Directions – Beginning with the first line below, output every record verbatim and leave out the images.

Data section –
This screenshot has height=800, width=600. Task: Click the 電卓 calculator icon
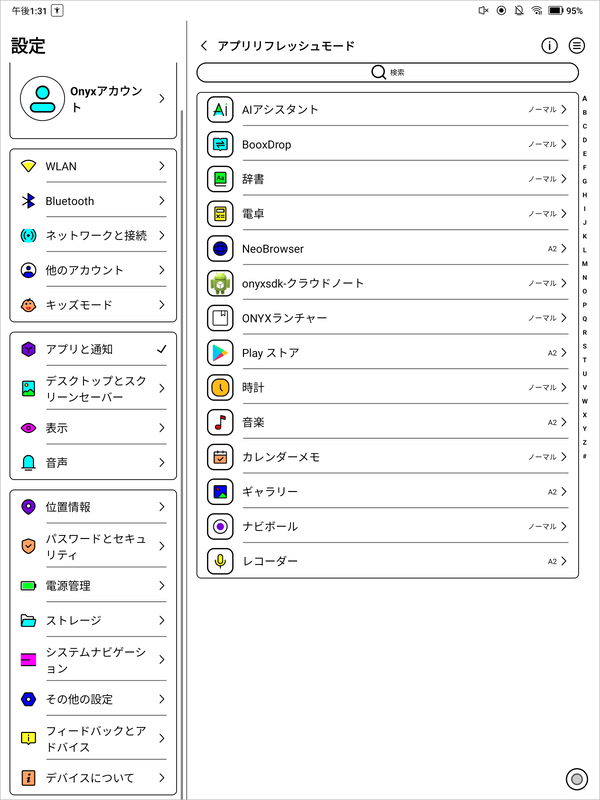(x=220, y=213)
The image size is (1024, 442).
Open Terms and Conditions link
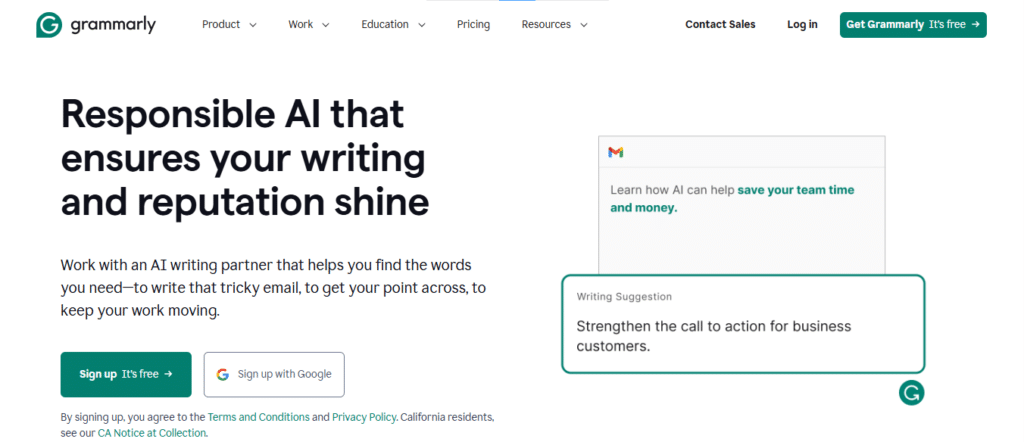pos(259,417)
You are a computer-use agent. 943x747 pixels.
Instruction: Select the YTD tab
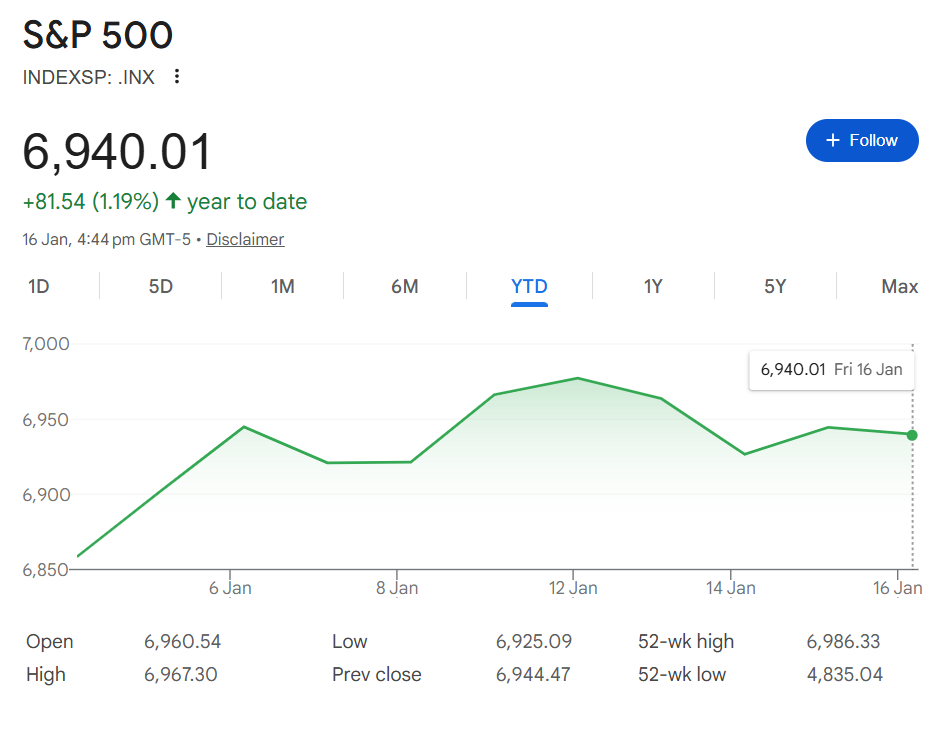[529, 287]
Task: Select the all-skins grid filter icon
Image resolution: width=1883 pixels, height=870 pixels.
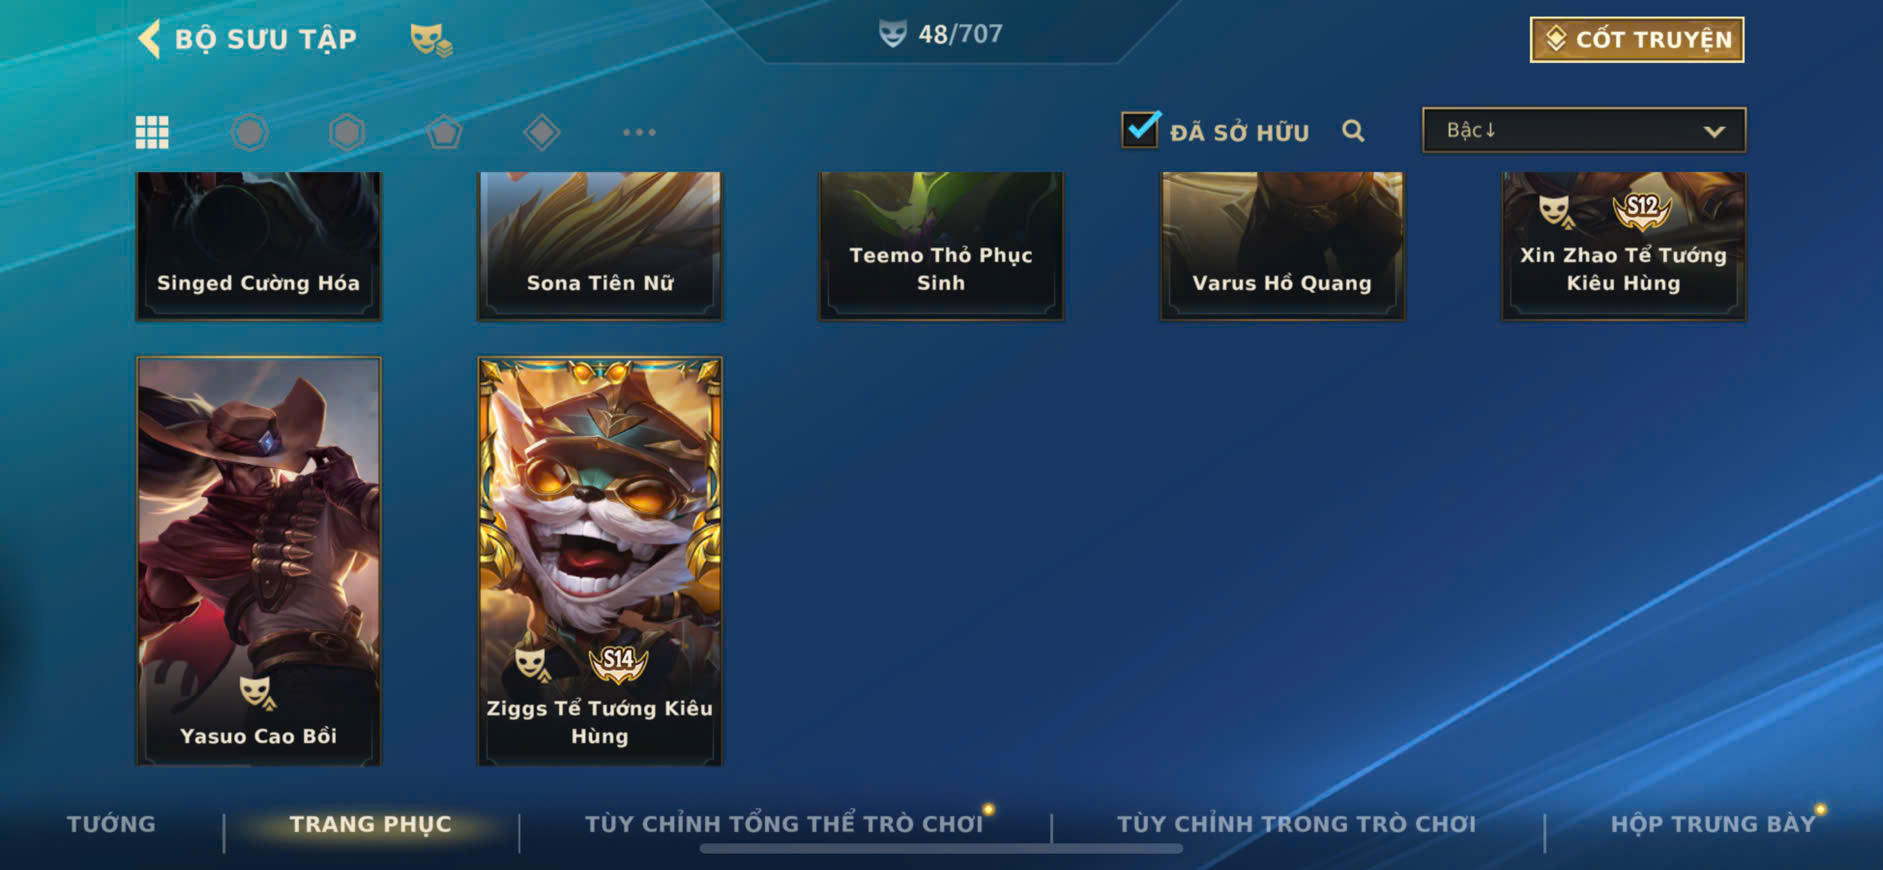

Written response –
This screenshot has height=800, width=600. Task: Click the 電卓 calculator icon
(x=220, y=213)
The image size is (1024, 442).
Open Terms and Conditions link
pos(259,417)
You are a computer-use agent. 943x747 pixels.
Instruction: Select the YTD tab
[529, 287]
Task: Select the all-skins grid filter icon
Image resolution: width=1883 pixels, height=870 pixels.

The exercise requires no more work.